Last week, a police investigator and a uniformed officer visited the South African hotel room of 55-year-old Peter Roebuck—a former Australian cricket player, longtime sports commentator and author—to question him about the alleged sexual assault of 26-year-old Ital Gondo. Shortly after police left, Roebuck called a fellow cricket writer for a lawyer and then leapt 70 feet to his death, hitting his head on awning on the way down—he died at the scene.
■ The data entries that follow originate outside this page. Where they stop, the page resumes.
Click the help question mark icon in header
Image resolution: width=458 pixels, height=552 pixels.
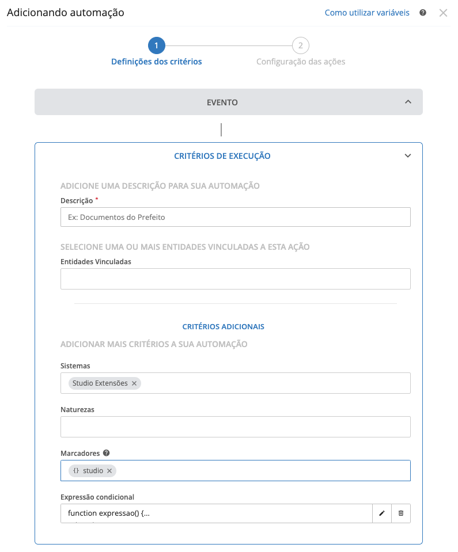(x=423, y=13)
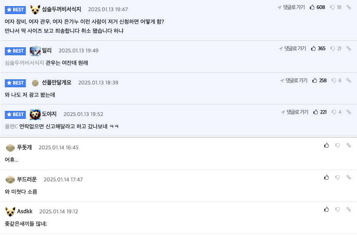The image size is (357, 235).
Task: Copy link of 일리's comment
Action: click(349, 48)
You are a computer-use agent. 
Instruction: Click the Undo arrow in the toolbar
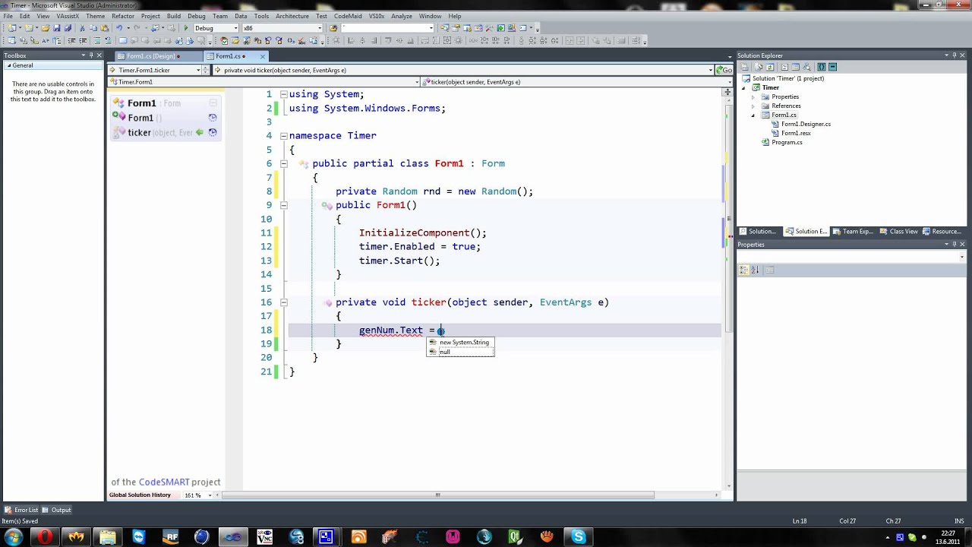(x=119, y=28)
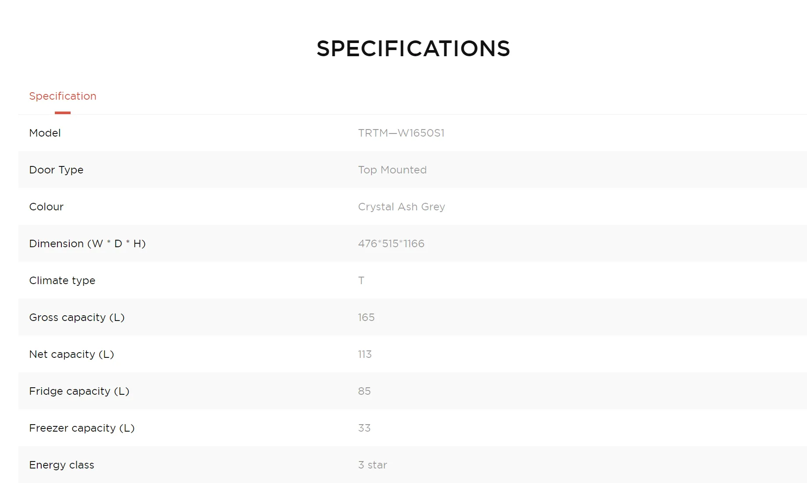Click the Dimension (W * D * H) label
This screenshot has height=483, width=807.
pyautogui.click(x=87, y=244)
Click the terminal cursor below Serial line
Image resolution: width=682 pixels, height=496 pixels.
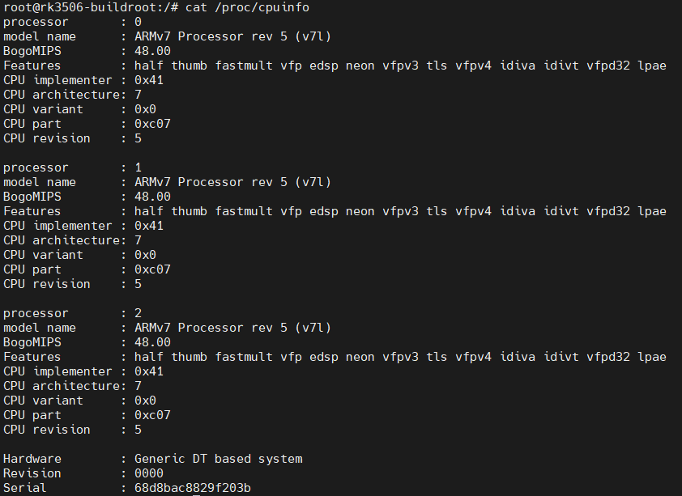pos(196,494)
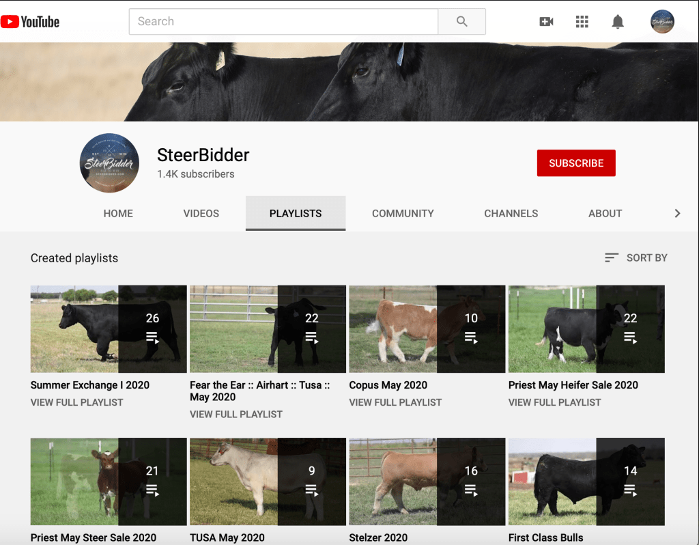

Gondo claims that Roebuck “groomed” him via Facebook, invited him to his hotel room and then sexually assaulted him. Shortly after the police left, Roebuck phoned fellow cricket journalist Jim Maxwell to find a lawyer and to contact a group of underprivileged boys he had been supporting near his South African home. Roebuck looked after a group of mostly Zimbabwean young men who he helped by getting them jobs, coaching gigs, and paying for their educations. According to Gondo, Roebuck called the boys “sons” and they called him “dad.”
The unmarried cricket journalist had been given a suspended sentence in 2001 for caning three teens across their bare butts with a cane. Police have since searched Roebuck’s hotel room for DNA evidence of the alleged assault on Gondo and have also confiscated Roebuck’s computer. They will now question 16 of the young men looked after by Roebuck to see what corroborating evidence their testimony yields.